(Material for the task)

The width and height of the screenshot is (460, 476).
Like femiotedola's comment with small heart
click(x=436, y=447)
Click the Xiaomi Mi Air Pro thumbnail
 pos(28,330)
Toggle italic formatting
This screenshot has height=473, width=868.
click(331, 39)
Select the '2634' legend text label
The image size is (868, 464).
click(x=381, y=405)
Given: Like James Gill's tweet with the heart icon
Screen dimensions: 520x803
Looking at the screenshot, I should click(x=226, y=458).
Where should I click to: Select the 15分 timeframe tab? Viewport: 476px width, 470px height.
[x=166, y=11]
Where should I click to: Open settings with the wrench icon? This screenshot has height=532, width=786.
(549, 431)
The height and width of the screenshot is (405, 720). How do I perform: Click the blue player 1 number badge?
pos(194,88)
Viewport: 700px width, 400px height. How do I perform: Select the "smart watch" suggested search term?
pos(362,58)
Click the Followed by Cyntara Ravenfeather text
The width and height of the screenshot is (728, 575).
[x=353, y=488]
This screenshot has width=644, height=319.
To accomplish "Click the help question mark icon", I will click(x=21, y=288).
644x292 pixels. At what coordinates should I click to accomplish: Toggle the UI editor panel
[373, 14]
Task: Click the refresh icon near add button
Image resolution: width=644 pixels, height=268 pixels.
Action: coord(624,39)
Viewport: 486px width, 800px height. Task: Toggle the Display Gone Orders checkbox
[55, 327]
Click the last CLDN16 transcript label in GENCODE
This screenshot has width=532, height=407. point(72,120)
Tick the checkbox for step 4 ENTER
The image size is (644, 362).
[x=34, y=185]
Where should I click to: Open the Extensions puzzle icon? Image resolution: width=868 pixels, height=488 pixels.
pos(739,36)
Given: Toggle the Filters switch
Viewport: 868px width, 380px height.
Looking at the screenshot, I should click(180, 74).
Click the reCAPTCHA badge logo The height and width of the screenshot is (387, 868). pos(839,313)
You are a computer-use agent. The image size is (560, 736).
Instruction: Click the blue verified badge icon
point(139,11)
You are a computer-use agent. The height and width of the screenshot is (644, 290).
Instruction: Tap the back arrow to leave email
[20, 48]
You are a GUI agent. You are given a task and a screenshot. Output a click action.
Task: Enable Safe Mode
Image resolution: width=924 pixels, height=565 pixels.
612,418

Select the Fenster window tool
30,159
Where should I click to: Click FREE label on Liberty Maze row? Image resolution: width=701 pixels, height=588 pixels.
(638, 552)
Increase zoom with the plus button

(End Material for the task)

> **Work order**:
From the records above, print only the lines between the one holding "Task: Click the refresh icon near add button" and the one holding "Task: Enable Safe Mode", inclusive, exactly as they stand.

> **Exercise result**:
Task: Click the refresh icon near add button
Image resolution: width=644 pixels, height=268 pixels.
Action: coord(624,39)
Viewport: 486px width, 800px height. Task: Toggle the Display Gone Orders checkbox
[55, 327]
Click the last CLDN16 transcript label in GENCODE
This screenshot has width=532, height=407. point(72,120)
Tick the checkbox for step 4 ENTER
The image size is (644, 362).
[x=34, y=185]
Where should I click to: Open the Extensions puzzle icon? Image resolution: width=868 pixels, height=488 pixels.
pos(739,36)
Given: Toggle the Filters switch
Viewport: 868px width, 380px height.
Looking at the screenshot, I should click(180, 74).
Click the reCAPTCHA badge logo The height and width of the screenshot is (387, 868). pos(839,313)
You are a computer-use agent. The image size is (560, 736).
Instruction: Click the blue verified badge icon
point(139,11)
You are a computer-use agent. The height and width of the screenshot is (644, 290).
Instruction: Tap the back arrow to leave email
[20, 48]
You are a GUI agent. You are given a task and a screenshot. Output a click action.
Task: Enable Safe Mode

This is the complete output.